Holidays like Thanksgiving amplify personal questions, requests or political talks because it is among the few occasions family get together. It can be a great time seeing them, but it can also be overwhelming.
Even though “no” is a complete sentence, not everyone understands this.
Setting boundaries, however, is important! Here are five different ways to tell those pesky relatives, “No!”
“No comment.”
This is the best rejection to personal questions you don’t know the answer to or simply don’t want to answer.
“When are you graduating?” “Are you dating someone at school or work?” “When are you having kids?” Simply say, “No comment.” Then, change the subject.
“I don’t have the energy for this.”
Politics can be tiring to hear and discuss.
Unfortunately, some family members would want to talk about it. Saying, “I don’t have the energy for this,” tells them precisely what you don’t want to do or talk about.
It can work on anyone and any topic–including uncles who lean too far to the right and siblings who talk too much about celebrity gossip.

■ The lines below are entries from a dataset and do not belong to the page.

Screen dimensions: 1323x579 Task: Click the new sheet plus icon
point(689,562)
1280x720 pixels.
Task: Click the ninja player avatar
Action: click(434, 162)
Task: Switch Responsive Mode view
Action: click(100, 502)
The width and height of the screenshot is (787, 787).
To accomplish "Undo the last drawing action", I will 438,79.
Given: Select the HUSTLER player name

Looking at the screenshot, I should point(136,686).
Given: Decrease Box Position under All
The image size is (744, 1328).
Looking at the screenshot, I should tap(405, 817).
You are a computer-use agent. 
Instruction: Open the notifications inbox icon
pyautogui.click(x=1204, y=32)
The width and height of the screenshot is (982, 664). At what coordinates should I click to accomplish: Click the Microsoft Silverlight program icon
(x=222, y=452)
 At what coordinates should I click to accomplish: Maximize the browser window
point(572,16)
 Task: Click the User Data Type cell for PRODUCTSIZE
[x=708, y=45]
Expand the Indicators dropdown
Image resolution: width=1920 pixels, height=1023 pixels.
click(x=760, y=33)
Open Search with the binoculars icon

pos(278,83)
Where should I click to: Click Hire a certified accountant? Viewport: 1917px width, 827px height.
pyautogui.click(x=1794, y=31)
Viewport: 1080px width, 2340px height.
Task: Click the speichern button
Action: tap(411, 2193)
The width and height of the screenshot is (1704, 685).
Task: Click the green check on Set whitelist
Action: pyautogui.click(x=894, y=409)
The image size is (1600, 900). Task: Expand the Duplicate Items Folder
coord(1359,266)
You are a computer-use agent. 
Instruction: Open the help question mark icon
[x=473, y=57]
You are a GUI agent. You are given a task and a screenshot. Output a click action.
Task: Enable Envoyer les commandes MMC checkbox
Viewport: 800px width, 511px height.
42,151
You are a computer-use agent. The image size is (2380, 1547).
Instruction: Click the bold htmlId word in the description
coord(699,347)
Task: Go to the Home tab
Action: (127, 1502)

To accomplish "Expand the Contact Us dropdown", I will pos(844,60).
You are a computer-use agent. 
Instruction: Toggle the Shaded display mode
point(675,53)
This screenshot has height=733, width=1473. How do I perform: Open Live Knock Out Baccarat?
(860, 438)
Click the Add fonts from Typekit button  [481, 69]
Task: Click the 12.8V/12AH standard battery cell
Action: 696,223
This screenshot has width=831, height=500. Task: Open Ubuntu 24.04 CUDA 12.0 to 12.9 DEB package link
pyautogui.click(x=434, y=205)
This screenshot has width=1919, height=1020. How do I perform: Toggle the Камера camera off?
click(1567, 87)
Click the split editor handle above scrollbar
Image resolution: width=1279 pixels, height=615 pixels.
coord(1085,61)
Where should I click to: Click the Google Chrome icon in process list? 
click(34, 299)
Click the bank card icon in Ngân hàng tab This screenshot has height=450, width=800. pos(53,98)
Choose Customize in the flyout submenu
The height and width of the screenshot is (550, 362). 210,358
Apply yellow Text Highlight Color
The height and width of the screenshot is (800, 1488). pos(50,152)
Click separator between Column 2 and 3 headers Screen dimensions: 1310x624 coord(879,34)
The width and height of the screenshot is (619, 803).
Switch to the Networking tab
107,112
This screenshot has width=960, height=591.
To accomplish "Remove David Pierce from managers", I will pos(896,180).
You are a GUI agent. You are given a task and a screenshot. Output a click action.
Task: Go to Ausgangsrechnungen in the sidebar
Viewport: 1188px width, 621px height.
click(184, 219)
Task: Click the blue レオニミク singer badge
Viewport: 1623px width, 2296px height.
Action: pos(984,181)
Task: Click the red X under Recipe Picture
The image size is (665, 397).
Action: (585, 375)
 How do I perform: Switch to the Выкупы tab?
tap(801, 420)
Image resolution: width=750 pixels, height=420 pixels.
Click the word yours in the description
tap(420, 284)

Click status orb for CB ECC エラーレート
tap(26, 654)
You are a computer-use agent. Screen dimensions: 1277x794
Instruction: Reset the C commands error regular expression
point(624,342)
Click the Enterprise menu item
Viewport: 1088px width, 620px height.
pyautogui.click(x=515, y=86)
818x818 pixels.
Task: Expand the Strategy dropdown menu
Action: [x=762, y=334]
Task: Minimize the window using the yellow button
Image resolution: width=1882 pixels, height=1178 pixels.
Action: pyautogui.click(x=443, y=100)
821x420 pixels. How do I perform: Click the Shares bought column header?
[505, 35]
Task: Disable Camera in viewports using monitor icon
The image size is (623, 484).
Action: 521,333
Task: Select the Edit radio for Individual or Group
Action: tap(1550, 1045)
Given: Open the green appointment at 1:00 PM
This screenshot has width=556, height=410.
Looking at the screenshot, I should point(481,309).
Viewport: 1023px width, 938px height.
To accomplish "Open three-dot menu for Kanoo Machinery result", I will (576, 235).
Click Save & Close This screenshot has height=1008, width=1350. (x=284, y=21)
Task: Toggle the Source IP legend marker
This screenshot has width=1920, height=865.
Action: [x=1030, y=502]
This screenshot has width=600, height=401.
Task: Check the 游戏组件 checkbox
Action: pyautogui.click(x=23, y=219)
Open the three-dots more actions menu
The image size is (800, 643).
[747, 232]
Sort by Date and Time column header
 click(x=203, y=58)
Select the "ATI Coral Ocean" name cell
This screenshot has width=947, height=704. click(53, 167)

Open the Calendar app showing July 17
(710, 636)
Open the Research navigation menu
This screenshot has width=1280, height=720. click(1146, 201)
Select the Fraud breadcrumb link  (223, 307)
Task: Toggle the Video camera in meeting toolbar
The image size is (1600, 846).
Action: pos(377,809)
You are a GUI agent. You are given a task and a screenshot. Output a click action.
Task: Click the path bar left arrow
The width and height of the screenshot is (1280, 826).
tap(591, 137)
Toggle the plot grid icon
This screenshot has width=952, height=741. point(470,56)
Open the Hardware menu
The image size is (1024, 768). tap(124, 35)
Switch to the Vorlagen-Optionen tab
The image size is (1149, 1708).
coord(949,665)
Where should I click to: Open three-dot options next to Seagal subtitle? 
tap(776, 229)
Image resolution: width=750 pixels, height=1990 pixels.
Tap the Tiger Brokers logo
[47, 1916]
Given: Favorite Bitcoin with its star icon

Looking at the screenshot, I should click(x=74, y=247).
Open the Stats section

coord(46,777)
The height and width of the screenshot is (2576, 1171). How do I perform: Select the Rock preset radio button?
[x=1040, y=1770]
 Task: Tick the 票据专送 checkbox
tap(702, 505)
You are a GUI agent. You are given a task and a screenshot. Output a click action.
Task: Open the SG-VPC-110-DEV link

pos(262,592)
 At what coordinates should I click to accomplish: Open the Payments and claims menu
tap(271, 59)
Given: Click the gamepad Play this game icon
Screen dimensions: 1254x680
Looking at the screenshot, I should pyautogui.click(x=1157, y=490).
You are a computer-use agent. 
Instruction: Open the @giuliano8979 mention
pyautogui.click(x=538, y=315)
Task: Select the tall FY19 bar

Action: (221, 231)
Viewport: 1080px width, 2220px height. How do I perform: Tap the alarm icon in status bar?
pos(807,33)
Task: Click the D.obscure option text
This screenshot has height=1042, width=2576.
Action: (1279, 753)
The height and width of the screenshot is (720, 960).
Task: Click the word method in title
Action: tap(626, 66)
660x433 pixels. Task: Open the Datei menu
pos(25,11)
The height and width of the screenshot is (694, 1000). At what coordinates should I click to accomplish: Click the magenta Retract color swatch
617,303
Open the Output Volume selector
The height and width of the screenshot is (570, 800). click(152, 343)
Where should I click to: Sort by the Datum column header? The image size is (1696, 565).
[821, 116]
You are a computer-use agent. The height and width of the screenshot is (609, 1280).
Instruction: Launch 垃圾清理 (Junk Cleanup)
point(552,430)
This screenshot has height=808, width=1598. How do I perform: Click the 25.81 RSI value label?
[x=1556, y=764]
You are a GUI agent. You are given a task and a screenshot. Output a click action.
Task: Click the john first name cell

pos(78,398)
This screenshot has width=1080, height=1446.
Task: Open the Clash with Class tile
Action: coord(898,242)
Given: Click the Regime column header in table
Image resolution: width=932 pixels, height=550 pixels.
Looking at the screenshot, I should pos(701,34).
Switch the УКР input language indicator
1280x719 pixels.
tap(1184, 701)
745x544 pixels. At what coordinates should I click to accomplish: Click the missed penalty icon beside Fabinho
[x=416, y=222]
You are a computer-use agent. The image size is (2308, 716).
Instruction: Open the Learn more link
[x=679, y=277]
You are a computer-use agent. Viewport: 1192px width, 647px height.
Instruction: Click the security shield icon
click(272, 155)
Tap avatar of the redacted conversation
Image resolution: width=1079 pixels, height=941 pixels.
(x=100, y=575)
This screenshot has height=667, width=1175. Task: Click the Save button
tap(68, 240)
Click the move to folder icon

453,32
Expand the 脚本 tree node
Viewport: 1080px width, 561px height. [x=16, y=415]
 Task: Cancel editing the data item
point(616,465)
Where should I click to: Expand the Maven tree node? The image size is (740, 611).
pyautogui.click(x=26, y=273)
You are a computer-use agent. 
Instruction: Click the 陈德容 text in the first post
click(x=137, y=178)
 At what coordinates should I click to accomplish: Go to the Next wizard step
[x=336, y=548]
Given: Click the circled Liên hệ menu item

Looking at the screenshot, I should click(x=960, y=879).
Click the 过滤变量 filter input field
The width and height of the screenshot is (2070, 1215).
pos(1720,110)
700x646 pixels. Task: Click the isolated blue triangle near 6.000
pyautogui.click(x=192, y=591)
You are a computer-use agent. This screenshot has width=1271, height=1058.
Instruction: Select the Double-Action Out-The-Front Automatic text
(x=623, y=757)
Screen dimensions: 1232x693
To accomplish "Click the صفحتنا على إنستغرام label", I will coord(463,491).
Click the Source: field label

“I’m not comfortable doing or talking about it.”
Family can push boundaries. Once those are down, it’s a personal task to put them back up and cement them.
Saying outright, “I’m not comfortable doing or talking about it,” can stop them from crossing anymore into your space.
“I’m sorry, but it’s beyond my capacity right now,” or “I’m sorry, I’m too busy with school and work right now.”
The holidays are a busy time, especially for college students.
While a college student wants to sit, relax and enjoy the delicious food, finals are in the back of the mind. Between studying, projects and presentations, college students can’t deal with added stress. Use this to your advantage for those awkward dinner conversations.
“I’m sorry. It’s the holidays. It’s time to relax.”
Be straightforward about what the holidays are for you or how you intend to use your time for the holidays. Be honest and set intentions before more family members cross the line.
Setting boundaries can be tricky and awkward in the beginning. However, it will get easier. Eventually, those around you will be made aware of what you are comfortable or uncomfortable doing or talking about.
Some family members may find it rude, but do not falter. Maintain consistency and reinforce your intentions. Be bold with your nos this Thanksgiving.